◆ Saved entries ◆

****************************************

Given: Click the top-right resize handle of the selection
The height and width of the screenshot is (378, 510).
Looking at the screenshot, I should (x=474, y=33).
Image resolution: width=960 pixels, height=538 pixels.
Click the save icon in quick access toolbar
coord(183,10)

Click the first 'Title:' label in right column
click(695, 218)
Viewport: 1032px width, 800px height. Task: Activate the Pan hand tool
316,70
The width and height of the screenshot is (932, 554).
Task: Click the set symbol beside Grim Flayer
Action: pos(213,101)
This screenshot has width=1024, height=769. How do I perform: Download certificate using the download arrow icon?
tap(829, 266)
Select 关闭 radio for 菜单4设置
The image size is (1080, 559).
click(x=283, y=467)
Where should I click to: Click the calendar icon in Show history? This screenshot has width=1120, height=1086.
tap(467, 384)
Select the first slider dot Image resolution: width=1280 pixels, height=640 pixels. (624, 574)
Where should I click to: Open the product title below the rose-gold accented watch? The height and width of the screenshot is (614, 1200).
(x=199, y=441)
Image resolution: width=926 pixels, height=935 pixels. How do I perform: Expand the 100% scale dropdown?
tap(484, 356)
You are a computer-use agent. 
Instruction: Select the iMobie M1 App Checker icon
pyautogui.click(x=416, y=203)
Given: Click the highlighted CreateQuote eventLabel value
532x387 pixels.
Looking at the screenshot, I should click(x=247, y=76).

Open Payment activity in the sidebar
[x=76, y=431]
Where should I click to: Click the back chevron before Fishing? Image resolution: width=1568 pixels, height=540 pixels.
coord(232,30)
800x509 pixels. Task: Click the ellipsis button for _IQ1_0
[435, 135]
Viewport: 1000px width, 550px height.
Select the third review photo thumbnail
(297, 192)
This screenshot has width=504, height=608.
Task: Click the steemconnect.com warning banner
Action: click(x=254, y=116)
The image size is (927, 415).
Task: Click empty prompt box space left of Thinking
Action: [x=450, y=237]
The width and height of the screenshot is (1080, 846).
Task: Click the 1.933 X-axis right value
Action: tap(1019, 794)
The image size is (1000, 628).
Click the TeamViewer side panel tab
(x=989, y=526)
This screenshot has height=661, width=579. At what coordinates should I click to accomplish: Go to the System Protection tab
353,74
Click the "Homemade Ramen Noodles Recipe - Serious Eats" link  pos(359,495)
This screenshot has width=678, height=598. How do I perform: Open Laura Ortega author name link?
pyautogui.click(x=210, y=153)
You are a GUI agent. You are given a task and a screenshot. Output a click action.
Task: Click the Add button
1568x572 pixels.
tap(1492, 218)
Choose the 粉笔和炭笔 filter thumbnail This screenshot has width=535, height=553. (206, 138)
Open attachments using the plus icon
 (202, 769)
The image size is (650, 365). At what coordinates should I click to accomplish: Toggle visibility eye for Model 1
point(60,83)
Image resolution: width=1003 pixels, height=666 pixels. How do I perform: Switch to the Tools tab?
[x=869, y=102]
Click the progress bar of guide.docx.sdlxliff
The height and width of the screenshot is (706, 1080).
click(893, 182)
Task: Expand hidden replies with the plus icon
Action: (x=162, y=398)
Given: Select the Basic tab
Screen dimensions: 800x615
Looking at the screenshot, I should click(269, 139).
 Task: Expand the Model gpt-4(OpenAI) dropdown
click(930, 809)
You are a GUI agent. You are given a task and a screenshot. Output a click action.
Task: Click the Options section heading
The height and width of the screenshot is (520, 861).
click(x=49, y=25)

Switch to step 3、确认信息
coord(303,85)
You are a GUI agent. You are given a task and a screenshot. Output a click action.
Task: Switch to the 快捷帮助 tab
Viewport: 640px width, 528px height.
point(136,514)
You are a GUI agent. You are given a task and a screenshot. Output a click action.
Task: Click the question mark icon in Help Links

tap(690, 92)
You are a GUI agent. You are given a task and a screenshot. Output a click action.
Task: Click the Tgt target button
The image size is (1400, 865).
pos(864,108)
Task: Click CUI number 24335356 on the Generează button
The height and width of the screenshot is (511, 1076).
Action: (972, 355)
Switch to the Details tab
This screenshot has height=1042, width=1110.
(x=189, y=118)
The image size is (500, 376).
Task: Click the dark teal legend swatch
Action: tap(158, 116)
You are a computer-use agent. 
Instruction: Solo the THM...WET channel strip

****************************************

◆ What to produce ◆
Send back all of the entries exactly, with nothing missing.

◆ Exercise output ◆
Given: Click the top-right resize handle of the selection
The height and width of the screenshot is (378, 510).
Looking at the screenshot, I should (x=474, y=33).
Image resolution: width=960 pixels, height=538 pixels.
Click the save icon in quick access toolbar
coord(183,10)

Click the first 'Title:' label in right column
click(695, 218)
Viewport: 1032px width, 800px height. Task: Activate the Pan hand tool
316,70
The width and height of the screenshot is (932, 554).
Task: Click the set symbol beside Grim Flayer
Action: pos(213,101)
This screenshot has width=1024, height=769. How do I perform: Download certificate using the download arrow icon?
tap(829, 266)
Select 关闭 radio for 菜单4设置
The image size is (1080, 559).
click(x=283, y=467)
Where should I click to: Click the calendar icon in Show history? This screenshot has width=1120, height=1086.
tap(467, 384)
Select the first slider dot Image resolution: width=1280 pixels, height=640 pixels. (624, 574)
Where should I click to: Open the product title below the rose-gold accented watch? The height and width of the screenshot is (614, 1200).
(x=199, y=441)
Image resolution: width=926 pixels, height=935 pixels. How do I perform: Expand the 100% scale dropdown?
tap(484, 356)
You are a computer-use agent. 
Instruction: Select the iMobie M1 App Checker icon
pyautogui.click(x=416, y=203)
Given: Click the highlighted CreateQuote eventLabel value
532x387 pixels.
Looking at the screenshot, I should click(x=247, y=76).

Open Payment activity in the sidebar
[x=76, y=431]
Where should I click to: Click the back chevron before Fishing? Image resolution: width=1568 pixels, height=540 pixels.
coord(232,30)
800x509 pixels. Task: Click the ellipsis button for _IQ1_0
[435, 135]
Viewport: 1000px width, 550px height.
Select the third review photo thumbnail
(297, 192)
This screenshot has width=504, height=608.
Task: Click the steemconnect.com warning banner
Action: click(x=254, y=116)
The image size is (927, 415).
Task: Click empty prompt box space left of Thinking
Action: [x=450, y=237]
The width and height of the screenshot is (1080, 846).
Task: Click the 1.933 X-axis right value
Action: tap(1019, 794)
The image size is (1000, 628).
Click the TeamViewer side panel tab
(x=989, y=526)
This screenshot has height=661, width=579. At what coordinates should I click to accomplish: Go to the System Protection tab
353,74
Click the "Homemade Ramen Noodles Recipe - Serious Eats" link  pos(359,495)
This screenshot has width=678, height=598. How do I perform: Open Laura Ortega author name link?
pyautogui.click(x=210, y=153)
You are a GUI agent. You are given a task and a screenshot. Output a click action.
Task: Click the Add button
1568x572 pixels.
tap(1492, 218)
Choose the 粉笔和炭笔 filter thumbnail This screenshot has width=535, height=553. (206, 138)
Open attachments using the plus icon
 (202, 769)
The image size is (650, 365). At what coordinates should I click to accomplish: Toggle visibility eye for Model 1
point(60,83)
Image resolution: width=1003 pixels, height=666 pixels. How do I perform: Switch to the Tools tab?
[x=869, y=102]
Click the progress bar of guide.docx.sdlxliff
The height and width of the screenshot is (706, 1080).
click(893, 182)
Task: Expand hidden replies with the plus icon
Action: (x=162, y=398)
Given: Select the Basic tab
Screen dimensions: 800x615
Looking at the screenshot, I should click(269, 139).
 Task: Expand the Model gpt-4(OpenAI) dropdown
click(930, 809)
You are a GUI agent. You are given a task and a screenshot. Output a click action.
Task: Click the Options section heading
The height and width of the screenshot is (520, 861).
click(x=49, y=25)

Switch to step 3、确认信息
coord(303,85)
You are a GUI agent. You are given a task and a screenshot. Output a click action.
Task: Switch to the 快捷帮助 tab
Viewport: 640px width, 528px height.
point(136,514)
You are a GUI agent. You are given a task and a screenshot. Output a click action.
Task: Click the question mark icon in Help Links

tap(690, 92)
You are a GUI agent. You are given a task and a screenshot. Output a click action.
Task: Click the Tgt target button
The image size is (1400, 865).
pos(864,108)
Task: Click CUI number 24335356 on the Generează button
The height and width of the screenshot is (511, 1076).
Action: (972, 355)
Switch to the Details tab
This screenshot has height=1042, width=1110.
(x=189, y=118)
The image size is (500, 376).
Task: Click the dark teal legend swatch
Action: tap(158, 116)
You are a computer-use agent. 
Instruction: Solo the THM...WET channel strip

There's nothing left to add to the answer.